Yes, the events take a lot of time, especially in sequence.  But it’s hard to stay grumpy when you see how hard people have worked, and how much they care.  It does the soul good.


And then there’s the prom.

The Boy is a sophomore, but his girlfriend is a junior, so she invited him to the junior prom.  Prom invitations are much more elaborate now than they used to be.  Now they’re “promposals,” and they’re expected to involve some pomp and creativity.  She stepped up.

I have to tip my cap to the folks at the tux shop who were unexpectedly prepared to alter the sleeves on a tux to fit a boy who’s six foot seven.  They just went in the back and lengthened them.  I honestly don’t know how they did it, but it worked.  He looked great, she looked great, and the colors were coordinated.

As a parent, it’s a little surreal to see your kids hit milestones that you remember vividly.  (To be fair, he got a year’s head start.  He’s far more dashing than I was, or am.)  He’s handling the teen years with a confidence and grace that he certainly didn’t get from me.  I’m especially proud of the way he treats his girlfriend.  Within the confines of his age, he’s quite a gentleman.  As a father, that counts for something.

The teen years are a series of hairpin turns, and they can go off the rails at a moment’s notice.  But for now, I’m just enjoying the heck out of watching an extraordinary young man emerge.

The Boy is a sophomore in high school? How long have I been reading this blog?

Is this what parenting is going to be like?
Rob, I think you're mistaken. I read on the Internet that the Boy is in elementary school. The Girl is in preschool, and queen of all she surveys.

That is truly remarkable that TB is already at this age. Perhaps is it only a matter of time until TB and TG have blogs that are linked on the home page. Apparently these milestones for us truly were many years in the past.
What Rob said! How long before the blog is by Dean GrandDad? For those of us who are long-time readers, we could be more than halfway there!

But this is a good sign. It means Dean Dad isn't actually stuck in a timewarp, despite his fixation on discoveries of his youth. (Flying cars, anyone?) I have in mind the work of William Baumol - as if naming something means you understand it or realize that efficiencies actually are possible in higher education. Unfortunately, the reality is that most of those efficiencies were achieved in the middle of the last century. Every subsequent improvement, short of having a robot tutor for the proles, is a marginal gain. What is different between education and medicine is that medicine has captured the 'rent' for the pracitioner, whereas only elite universities have done so for faculty. The key is limiting entry.
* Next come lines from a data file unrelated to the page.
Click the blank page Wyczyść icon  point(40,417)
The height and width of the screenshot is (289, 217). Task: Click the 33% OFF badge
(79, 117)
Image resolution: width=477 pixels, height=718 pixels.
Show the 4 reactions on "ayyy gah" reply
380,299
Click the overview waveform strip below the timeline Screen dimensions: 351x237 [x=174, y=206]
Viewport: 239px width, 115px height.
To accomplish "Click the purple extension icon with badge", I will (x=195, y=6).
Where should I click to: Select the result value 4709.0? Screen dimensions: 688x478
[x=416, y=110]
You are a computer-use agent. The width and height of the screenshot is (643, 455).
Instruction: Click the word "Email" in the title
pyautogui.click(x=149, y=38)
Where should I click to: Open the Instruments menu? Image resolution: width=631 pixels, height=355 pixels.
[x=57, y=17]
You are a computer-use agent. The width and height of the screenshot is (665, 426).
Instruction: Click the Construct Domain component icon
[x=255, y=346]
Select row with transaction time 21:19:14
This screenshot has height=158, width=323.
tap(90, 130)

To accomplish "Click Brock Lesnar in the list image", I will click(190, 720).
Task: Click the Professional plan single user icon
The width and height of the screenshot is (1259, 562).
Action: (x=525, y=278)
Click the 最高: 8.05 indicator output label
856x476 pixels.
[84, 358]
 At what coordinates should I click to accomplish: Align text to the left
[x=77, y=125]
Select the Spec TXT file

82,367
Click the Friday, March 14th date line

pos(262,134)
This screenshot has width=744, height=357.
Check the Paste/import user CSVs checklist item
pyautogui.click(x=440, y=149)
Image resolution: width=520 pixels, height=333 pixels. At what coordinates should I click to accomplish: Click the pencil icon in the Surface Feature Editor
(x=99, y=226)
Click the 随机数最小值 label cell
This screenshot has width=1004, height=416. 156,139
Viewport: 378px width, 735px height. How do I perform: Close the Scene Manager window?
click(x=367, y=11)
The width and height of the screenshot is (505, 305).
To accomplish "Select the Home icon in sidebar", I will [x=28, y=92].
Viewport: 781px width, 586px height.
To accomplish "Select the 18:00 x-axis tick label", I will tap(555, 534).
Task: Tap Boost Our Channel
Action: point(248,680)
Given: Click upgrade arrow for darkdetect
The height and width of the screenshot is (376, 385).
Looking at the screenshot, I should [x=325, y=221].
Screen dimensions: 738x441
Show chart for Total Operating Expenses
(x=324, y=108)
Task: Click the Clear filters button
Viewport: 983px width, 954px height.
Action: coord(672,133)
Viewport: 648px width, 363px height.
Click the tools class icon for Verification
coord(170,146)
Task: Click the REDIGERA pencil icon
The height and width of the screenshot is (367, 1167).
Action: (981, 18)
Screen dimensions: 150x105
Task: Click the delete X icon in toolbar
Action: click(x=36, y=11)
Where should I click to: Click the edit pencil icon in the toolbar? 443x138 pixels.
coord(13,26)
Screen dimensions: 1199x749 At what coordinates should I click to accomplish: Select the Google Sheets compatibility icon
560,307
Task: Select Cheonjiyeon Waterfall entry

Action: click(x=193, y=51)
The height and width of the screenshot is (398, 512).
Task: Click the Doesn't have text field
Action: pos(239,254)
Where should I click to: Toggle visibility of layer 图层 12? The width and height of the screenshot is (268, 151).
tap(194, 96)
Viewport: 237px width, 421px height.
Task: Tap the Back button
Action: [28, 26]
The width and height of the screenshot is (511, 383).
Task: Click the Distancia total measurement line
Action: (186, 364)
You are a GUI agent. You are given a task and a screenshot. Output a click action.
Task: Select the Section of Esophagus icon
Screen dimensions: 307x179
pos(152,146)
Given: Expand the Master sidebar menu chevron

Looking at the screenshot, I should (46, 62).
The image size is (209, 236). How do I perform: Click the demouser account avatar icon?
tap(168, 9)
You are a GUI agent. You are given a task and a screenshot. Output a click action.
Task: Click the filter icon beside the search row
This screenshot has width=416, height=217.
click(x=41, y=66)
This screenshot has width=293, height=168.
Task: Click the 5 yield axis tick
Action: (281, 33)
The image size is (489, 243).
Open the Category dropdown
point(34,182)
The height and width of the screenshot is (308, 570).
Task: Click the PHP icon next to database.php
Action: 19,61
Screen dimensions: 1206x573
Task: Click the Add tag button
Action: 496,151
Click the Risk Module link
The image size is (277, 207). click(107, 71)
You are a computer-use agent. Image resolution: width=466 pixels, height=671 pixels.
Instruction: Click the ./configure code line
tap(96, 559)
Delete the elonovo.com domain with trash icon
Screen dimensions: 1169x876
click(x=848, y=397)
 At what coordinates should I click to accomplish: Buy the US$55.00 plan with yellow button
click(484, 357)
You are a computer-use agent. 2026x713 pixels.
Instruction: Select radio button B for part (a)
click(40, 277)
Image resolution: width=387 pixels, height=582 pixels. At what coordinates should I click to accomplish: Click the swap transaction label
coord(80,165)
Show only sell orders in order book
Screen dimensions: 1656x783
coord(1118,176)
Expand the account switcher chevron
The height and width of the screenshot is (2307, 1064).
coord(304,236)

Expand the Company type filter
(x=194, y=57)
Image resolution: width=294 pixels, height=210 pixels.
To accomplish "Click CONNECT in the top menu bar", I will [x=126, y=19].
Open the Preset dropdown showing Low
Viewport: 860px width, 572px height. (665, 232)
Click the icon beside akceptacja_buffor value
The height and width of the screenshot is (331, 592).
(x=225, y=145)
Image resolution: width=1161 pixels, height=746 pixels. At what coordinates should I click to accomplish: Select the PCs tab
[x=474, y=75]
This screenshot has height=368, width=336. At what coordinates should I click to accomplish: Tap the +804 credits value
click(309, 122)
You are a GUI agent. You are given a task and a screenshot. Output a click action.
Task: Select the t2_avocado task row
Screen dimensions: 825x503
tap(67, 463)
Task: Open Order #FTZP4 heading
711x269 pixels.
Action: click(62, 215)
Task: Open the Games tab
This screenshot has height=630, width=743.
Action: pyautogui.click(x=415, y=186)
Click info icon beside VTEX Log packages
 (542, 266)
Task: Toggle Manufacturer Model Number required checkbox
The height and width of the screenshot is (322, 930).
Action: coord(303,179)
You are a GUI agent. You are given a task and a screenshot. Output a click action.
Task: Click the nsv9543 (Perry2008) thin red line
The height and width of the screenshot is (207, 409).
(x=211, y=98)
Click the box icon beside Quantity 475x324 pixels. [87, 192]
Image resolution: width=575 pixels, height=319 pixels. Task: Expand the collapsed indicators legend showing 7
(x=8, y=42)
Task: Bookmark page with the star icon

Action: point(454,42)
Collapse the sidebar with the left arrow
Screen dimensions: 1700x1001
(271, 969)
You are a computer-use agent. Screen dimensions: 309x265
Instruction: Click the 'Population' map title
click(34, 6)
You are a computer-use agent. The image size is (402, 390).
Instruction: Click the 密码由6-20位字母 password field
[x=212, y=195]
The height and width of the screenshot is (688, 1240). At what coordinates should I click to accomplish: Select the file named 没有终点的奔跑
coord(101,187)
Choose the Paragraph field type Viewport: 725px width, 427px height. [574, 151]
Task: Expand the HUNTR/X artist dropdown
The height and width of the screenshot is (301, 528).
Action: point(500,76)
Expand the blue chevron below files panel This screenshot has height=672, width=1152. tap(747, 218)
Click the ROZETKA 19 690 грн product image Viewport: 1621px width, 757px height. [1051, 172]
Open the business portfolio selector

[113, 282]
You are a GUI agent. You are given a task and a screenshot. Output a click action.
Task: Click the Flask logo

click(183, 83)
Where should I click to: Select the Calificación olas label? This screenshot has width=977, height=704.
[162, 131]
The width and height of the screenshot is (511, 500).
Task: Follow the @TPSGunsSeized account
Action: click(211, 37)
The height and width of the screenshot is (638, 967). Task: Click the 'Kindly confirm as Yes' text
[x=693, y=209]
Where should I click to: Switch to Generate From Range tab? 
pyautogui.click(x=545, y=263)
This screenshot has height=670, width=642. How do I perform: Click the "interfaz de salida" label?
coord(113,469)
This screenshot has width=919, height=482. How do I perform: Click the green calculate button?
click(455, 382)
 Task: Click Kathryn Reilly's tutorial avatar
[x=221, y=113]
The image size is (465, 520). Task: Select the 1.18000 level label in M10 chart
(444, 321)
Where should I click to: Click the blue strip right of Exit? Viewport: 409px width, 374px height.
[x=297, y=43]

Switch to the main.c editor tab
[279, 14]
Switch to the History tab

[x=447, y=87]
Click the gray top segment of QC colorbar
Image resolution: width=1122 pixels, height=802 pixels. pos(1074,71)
I'll connect the dots to his other recent blog entries: Baumol's "disease" is why money talks. It is why the schools used by the proles, whether colleges or public K-12, need detailed oversight and reports and state testing while private academies do not, and top universities think they should also be above accreditation reporting. It is why schools, including public schools, are segregated by income. It is why the teams faced by TG are so polished, having survived more intense competition within the school than they face outside. Baumol is actually identifying areas where income inequality can be fostered if (like unions used to do when creating middle class income for blue collar work) a group can get the power to control access to workers in some endeavor.